Entries from a dataset
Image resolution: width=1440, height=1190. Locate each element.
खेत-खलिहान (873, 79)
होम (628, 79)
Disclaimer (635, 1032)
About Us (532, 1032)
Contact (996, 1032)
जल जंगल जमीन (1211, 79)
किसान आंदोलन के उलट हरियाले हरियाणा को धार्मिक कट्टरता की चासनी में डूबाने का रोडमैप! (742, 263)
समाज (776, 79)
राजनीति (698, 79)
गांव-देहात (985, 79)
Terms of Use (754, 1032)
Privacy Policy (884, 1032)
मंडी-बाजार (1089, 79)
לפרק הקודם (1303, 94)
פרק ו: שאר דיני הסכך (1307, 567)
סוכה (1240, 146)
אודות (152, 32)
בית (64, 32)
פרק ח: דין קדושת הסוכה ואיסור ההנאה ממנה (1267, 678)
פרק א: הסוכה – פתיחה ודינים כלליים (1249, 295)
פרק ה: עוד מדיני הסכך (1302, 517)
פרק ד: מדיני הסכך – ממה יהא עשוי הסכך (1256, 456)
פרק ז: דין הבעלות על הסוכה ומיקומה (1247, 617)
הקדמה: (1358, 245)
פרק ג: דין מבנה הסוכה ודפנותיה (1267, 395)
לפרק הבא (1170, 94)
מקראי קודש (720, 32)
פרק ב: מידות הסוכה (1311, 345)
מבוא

» STATED EXERCISE
Rename "Privacy Policy" to "Privacy Notice" in the entries from the first line up to and including the line with "הקדמה: (1358, 245)". Write out only those lines, leaving everything else in them unchanged.

» COMPLETED EXERCISE
Image resolution: width=1440, height=1190. Locate each element.
खेत-खलिहान (873, 79)
होम (628, 79)
Disclaimer (635, 1032)
About Us (532, 1032)
Contact (996, 1032)
जल जंगल जमीन (1211, 79)
किसान आंदोलन के उलट हरियाले हरियाणा को धार्मिक कट्टरता की चासनी में डूबाने का रोडमैप! (742, 263)
समाज (776, 79)
राजनीति (698, 79)
गांव-देहात (985, 79)
Terms of Use (754, 1032)
Privacy Notice (884, 1032)
मंडी-बाजार (1089, 79)
לפרק הקודם (1303, 94)
פרק ו: שאר דיני הסכך (1307, 567)
סוכה (1240, 146)
אודות (152, 32)
בית (64, 32)
פרק ח: דין קדושת הסוכה ואיסור ההנאה ממנה (1267, 678)
פרק א: הסוכה – פתיחה ודינים כלליים (1249, 295)
פרק ה: עוד מדיני הסכך (1302, 517)
פרק ד: מדיני הסכך – ממה יהא עשוי הסכך (1256, 456)
פרק ז: דין הבעלות על הסוכה ומיקומה (1247, 617)
הקדמה: (1358, 245)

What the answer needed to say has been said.